Khan announced on Monday that she would be stepping down from the hair campaign because of the 2014 tweets.
“I deeply regret the content of the tweets I made in 2014, and sincerely apologise for the upset and hurt that they have caused,” she wrote. “Championing diversity is one of my passions, I don’t discriminate against anyone. I have chosen to delete them as they do not represent the message of harmony that I stand for.”
OUR PREVIOUS REPORT ON THE L’OREAL “DIVERSITY” CAMPAIGN:
Just when you think you’ve seen it all…another company puts diversity before market share and creates the most mind-boggling marketing campaign we’ve seen in a long time. In an effort to sell their hair care products, L’Oreal has chosen to feature a woman whose religion prohibits her hair from being shown as an example of how great their hair product works. Oh well, the woman in the hijab may not sell any hair products, but L’Oreal has successfully pandered to the feminist crowd, who of interestingly enough, doesn’t seem to have any problem with submissive women…
Breitbart News reports that L’Oréal Paris UK has cast a woman who wears an Islamic headscarf as a model in a hair care product campaign.

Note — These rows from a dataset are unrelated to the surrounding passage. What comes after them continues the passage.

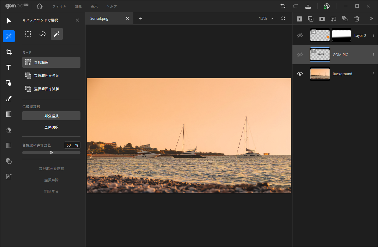Screen dimensions: 378x247
Task: Click the 全体選択 button
Action: pos(51,127)
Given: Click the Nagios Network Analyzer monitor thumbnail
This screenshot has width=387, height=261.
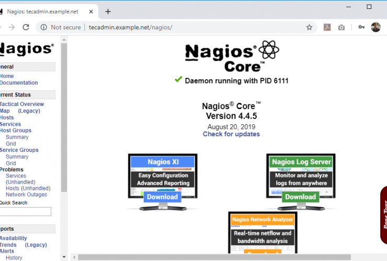Looking at the screenshot, I should (263, 232).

Youtuber and Instagram personality Amena Khan called the L’Oréal hair care ad campaign, launched Monday, “game changing” for showcasing a woman who completely covers her hair.
“How many brands are doing things like this? Not many. They’re literally putting a girl in a headscarf – whose hair you can’t see – in a hair campaign,” she told the British edition of Vogue.
The fashion magazine applauded the “conversations” the ad will “provoke”, saying that L’Oréal has now “democratised” its “Worth It” messaging.
“Whether or not your hair is on display it doesn’t affect how much you care about it,” Ms. Khan says in her portion of the one minute-ad which featured other “diverse British ambassadors and influencers”.
A game changing new campaign!!! 👏🏽❤️ So… lately I’ve had a complex relationship with my hair feeling lacklustre. When I take off my scarf, I want my hair to be more radiant – don’t we all? 🙆🏽♀️✨ I’m so excited and incredibly proud to announce that I‘m part of the new L’Oreal Paris Elvive World of Care Campaign which showcases Elvive’s breadth of products catering to a wide range of demanding hair types. I’m The Pink One which has been specially formulated for dull hair to boost shine. @lorealhair #WORLDOFCARE #ELVIVEXRANKIN #ALLWORTHIT #AD
Last year, L’Oréal Paris UK fired its first transgender ‘ambassador’ Munroe Bergdorf, then hailed as the new “face of modern diversity”, after Bergdorf made racist comments online about the “violent” white “race”, later claiming that “all white people benefit from racism”.
According to a survey of major advertisers undertaken in August 2017, companies are putting ‘diversity’ above marketplace relevance, with more than one-third of advertisers saying the approach was adopted to “prevent perceived discrimination”.